There are references to finite state machines, automata without explaining what these are, and how are these related to NLP. There is a sidebar on the mathematical explanation of formal languages with bulletted sentences that appear to have no connection with each other - what is a 'regular language', what is 'context free', what does 'recursively enumerable' mean? If these concepts are important, they need at least a couple of sentences of explanation. If they are not important to subsequent chapters, what is the point of making the reader feel totally off balance? There is then another weird example of WWII code breaking that seems totally disconnected.

Then the bag-of-words and vectors starts, again, there are just way too many words that serve more to confuse than clarify. Wouldn't it be nice if these ideas were handled head-on, explained clearly with a couple of examples in half a page, rather than just dropping them over 6 pages and have the reader read them 6 times to stay with the authors' line of thought.

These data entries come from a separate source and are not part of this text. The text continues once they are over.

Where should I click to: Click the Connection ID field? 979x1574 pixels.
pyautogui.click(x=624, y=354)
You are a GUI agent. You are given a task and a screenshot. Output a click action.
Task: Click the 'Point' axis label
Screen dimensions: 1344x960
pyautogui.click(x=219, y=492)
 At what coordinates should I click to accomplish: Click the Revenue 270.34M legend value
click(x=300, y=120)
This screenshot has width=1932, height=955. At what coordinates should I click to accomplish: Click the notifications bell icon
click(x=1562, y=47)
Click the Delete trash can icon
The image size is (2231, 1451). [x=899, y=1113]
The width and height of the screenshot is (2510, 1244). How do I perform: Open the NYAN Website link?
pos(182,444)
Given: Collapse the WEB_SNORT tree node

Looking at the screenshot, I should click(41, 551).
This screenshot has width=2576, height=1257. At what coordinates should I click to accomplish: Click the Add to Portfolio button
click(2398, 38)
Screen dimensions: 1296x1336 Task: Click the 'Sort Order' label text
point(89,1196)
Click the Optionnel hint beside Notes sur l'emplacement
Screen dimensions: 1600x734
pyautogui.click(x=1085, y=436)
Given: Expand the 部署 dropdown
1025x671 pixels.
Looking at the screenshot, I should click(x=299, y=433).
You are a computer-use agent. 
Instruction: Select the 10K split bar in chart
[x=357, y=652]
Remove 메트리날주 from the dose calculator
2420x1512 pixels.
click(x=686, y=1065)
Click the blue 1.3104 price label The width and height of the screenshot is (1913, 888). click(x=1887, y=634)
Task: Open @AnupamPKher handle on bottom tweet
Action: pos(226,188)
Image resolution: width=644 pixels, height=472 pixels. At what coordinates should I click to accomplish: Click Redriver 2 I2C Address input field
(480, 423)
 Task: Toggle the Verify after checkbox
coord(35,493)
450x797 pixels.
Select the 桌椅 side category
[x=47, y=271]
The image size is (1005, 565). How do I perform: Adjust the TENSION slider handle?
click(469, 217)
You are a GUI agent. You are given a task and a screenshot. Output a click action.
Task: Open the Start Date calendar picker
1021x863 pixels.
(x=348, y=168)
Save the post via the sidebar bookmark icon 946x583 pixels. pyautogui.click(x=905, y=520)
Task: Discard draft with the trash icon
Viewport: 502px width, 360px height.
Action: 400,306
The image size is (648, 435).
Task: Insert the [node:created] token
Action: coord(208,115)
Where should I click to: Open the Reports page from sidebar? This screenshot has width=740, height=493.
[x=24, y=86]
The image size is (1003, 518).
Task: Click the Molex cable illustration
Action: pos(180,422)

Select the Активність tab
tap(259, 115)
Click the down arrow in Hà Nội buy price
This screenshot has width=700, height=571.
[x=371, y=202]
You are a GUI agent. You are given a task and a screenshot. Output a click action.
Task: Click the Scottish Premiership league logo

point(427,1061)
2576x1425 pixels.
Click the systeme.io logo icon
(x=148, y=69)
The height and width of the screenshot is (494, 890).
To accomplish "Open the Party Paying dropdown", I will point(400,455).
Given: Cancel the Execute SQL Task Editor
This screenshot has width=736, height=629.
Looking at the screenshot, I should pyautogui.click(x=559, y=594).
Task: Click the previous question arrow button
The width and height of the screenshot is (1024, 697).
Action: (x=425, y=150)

In the end, I get that all the authors are trying to say over 34 rambling pages is:
1. You can do NLP using pattern matching and if/else rules, but that is a brittle and a rather limiting approach
2. The better way is statistical analysis that requires text to be converted to numbers, represented as vectors.

It seems that the authors are just mumbling and speaking with themselves, not to a reader new to NLP.

If the rest of the book is as disorganized, well, god help me.
527411 (1) [Avatar] Offline
While I didn't have quite as negative a reaction to the first chapter as OP, I definitely see where they're coming from, and had similar thoughts at times myself while reading.

I'm at section 2.2 (Building your vocabulary with a tokenizer) and though I'm certain I'm learning a lot and enjoying it, I definitely find parts of it needlessly difficult and kind of meandering (when such difficult new material is being introduced, losing the through-line with anecdotes that are kind of arcane/confusing isn't very helpful). I'm also left wondering about the intended audience of the book, as it seems to assume relative familiarity with some foundational concepts in NLP and with data science packages for Python. (P.S. finishing the section in Appendix B on np.arrays and pd.Series and Dataframes would help a lot.)

Anyway, I've stopped reading at the dot product chapter because I'm feeling a little overwhelmed. In order to be able to resume with this NLP book, I've been revisiting Jake Vanderplas' book on Data Science in Python, and I'm generally finding his accessible, direct tone, eager to explain and unpack, a whole lot more approachable than what I'm reading here. But maybe that's by design. J.V.'s book is more an introduction and a handbook, this maybe more of a deep dive?

Still, though, I totally applaud the authors of this NLP book, because while it's certainly not easy, even for someone who's already pretty comfortable with Python, I'm confident that it contains nearly everything, or as much as could be reasonably expected in a sub ~800 page book, that I'd need to know about NLP in Python.